I do, too. But it seems to be something that's locked into the way the AGS engine works. Hopefully, one day the engine will allow mouse speed/acceleration settings to be customized so that we can set up options for this in-game.

Quote
In the settings (etc) panel, why isn't the close button [X] in the top right corner?

Originally, it was. But it turned out that moving the mouse to the top-right of the screen constantly was pretty frustrating. You ended up having to use up more energy to move the mouse up there each time you wanted to close the GUI. Since most GUI actions take place in the mid to lower area of the GUI, it's a shorter distance/more convenient to place the "close" button where it is. It was also done because the button needs to be perpetually visible on a part of the GUI that doesn't animate (eventually those book page animations will turn).

Quote
Volume controls are non functional / fake - are they just placeholders?

Yeah, we discovered an audio system glitch at the last minute. We decide to lock them in place since we couldn't find the cause. Will be fixed for the final build.


Quote
This was already mentioned, but I would like it if inventory items had the hot pixel rendered like the action icons do, so I wouldn't have to mouse hunt when using the bellows on the gem for example. Not a big deal, but I think small annoyances like this slightly disrupt the immersion.

This will definitely be added at some point.

----------

**Aim 1**
Do these statements agree with the forum replies? Answer yes or no for each, and quote the words that decide it.
(a) The close button was at first placed in the top right corner.
(b) The volume controls were locked because no one could find what caused an audio glitch.
(c) Mouse speed can already be customized in-game.
**Aim 2**
Can you transcribe every line of the entries below word for word, leaving out the pictures?
The entries that follow are unrelated to the forum replies.

----------

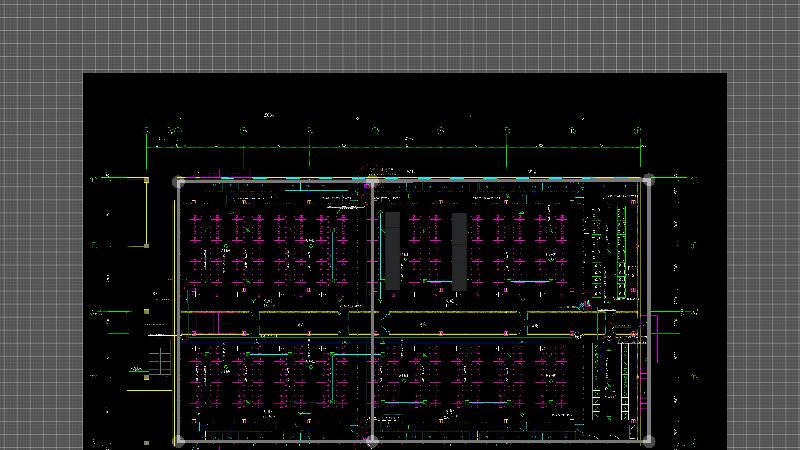Select the bottom-left corner handle of the frame

pos(179,440)
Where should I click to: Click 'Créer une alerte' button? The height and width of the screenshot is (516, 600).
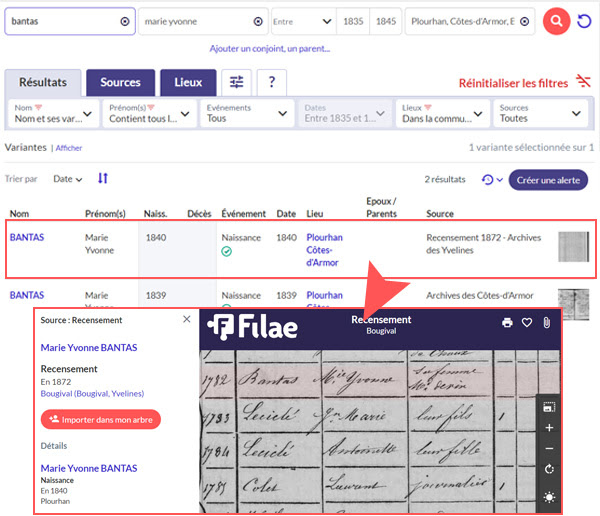(548, 180)
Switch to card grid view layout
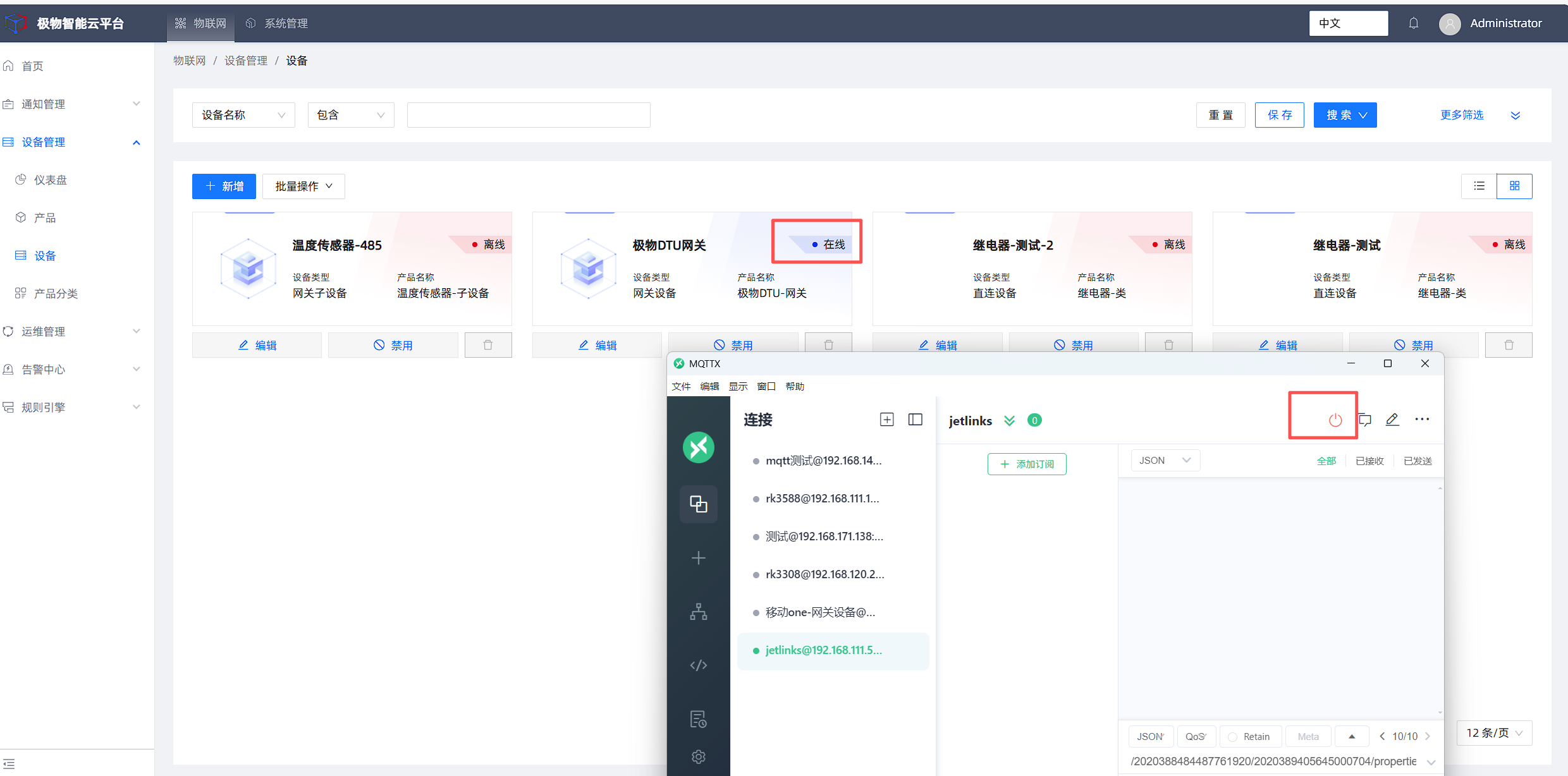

----------

**Full solution 1**
(a) Yes: "Originally, it was."
(b) Yes: "We decide to lock them in place since we couldn't find the cause."
(c) No: "Hopefully, one day the engine will allow mouse speed/acceleration settings to be customized so that we can set up options for this in-game."

**Full solution 2**
Select the bottom-left corner handle of the frame

pos(179,440)
Where should I click to: Click 'Créer une alerte' button? The height and width of the screenshot is (516, 600).
(548, 180)
Switch to card grid view layout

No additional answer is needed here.